When requesting to take an issue, first assign yourself to the issue and add a comment on the issue that says something along these lines:

Hi there! I’m a first-time contributor and was hoping to help out with this issue. I noticed nobody was assigned to it, but if there’s already a solution in progress I’m happy to try helping out elsewhere. Thanks!

You are free to begin work on the issue while you wait for a response from someone on the team, but keep in mind they might tell you to stop and switch gears.

If you cannot come up with a solution to submit a pull request by the project, you must un-assign yourself from the issue and leave another comment:

Sorry, but I’ve had to drop this issue from my to-do list. I won’t be able to submit a pull request in a timely manner and don’t want to hold up progress. Hopefully someone else will be able to pick this up!

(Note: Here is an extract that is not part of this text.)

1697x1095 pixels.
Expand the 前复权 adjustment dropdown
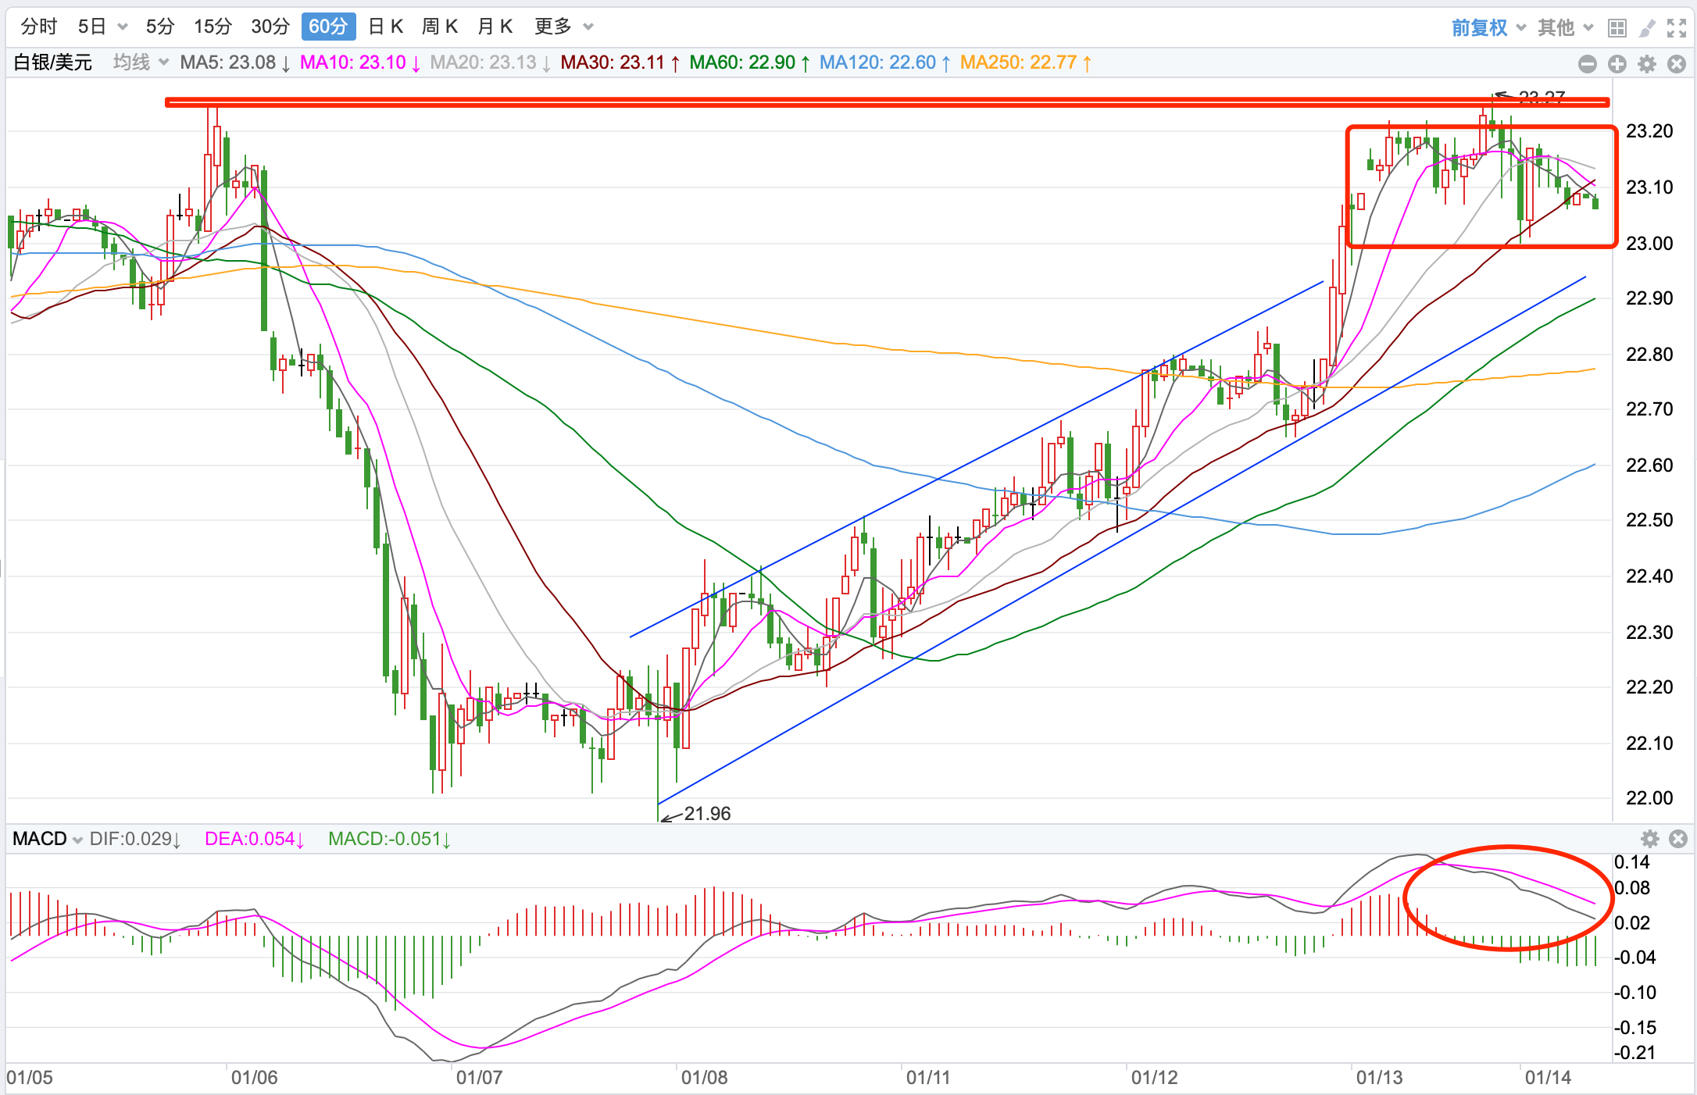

Throughout this process, make sure you are conforming to any stylistic conventions and contribution guidelines set by the project maintainers. Repos will often have CONTRIBUTING.md files that give you guidelines on how to format your commit messages, how to write your pull request descriptions and how to file new issues.

Getting Instructor Review & Approval

Excluding the two comments mentioned above, you must have an instructor review and approve any other comment that you make on an issue. You must also have us review your code changes and your pull request descriptions before submitting.

Giving Your Teammates Credit

Because this is a group project, you might be pairing to resolve a single issue. Just because one person is driving, doesn’t mean they have to be the only one to get credit for the contribution. If you do submit a pull request, make sure to give your teammates credit! You can update the author on a commit by following these directions.

Presentation

Each group will present the work they accomplished (or didn’t accomplish) to the class. A slide deck is highly recommended. Each member should be responsible for one of the following parts of the presentation:

  1. Introduce the project: Was it an application? A website? A developer tool? How does it work/what does it do? (5 minutes)
  2. What was it like jumping into that codebase? What was the setup and installation process like? Was the build process familiar or challenging? Did the directory structure make sense? (5 minutes)
  3. What was new and interesting? Teach us about a new framework, library or tool that you had to use in the project. (5 minutes)
  4. What issues did you resolve? If you resolved any issues, walk us through your implementation in the codebase and update us on the GitHub activity for your patch. (Was there any conversation in the GitHub issue? Did you submit a pull request yet?) If you were unable to resolve any issues, walk us through the problems you ran into. (5 minutes)

Blog Posts

Put your presentation into writing. Each person must write their own blog post. You can write about all four sections described in the presentation, or pick a single one to go in-depth on. Regardless of what you choose, each blog post should be about 500 - 1,000 words. We encourage you to post this publicly on medium or your own blog site.

You’ll submit your blog post here before your group presentation.


The Repos

Rails Girls Summer of Code - Team Tracker Project - Rails

Rails Girls Summer of Code - Summer of Code Project - Jekyll (Ruby static site generator)

Open Food Network - Rails

Code for Social Good - Web App - Angular, Java, HTML/CSS

Ruby For Good - Playtime - Rails

Ruby For Good - PantryScheduler - React & Rails

Spree - Spree - Rails

Zarel - Pokemon-Showdown - Node.js

If you don’t see a project here that you’d like to contribute to, you’re more than welcome to contribute to another project as long as you get it approved by an instructor. Keep in mind you only have about a day and a half to complete this assignment.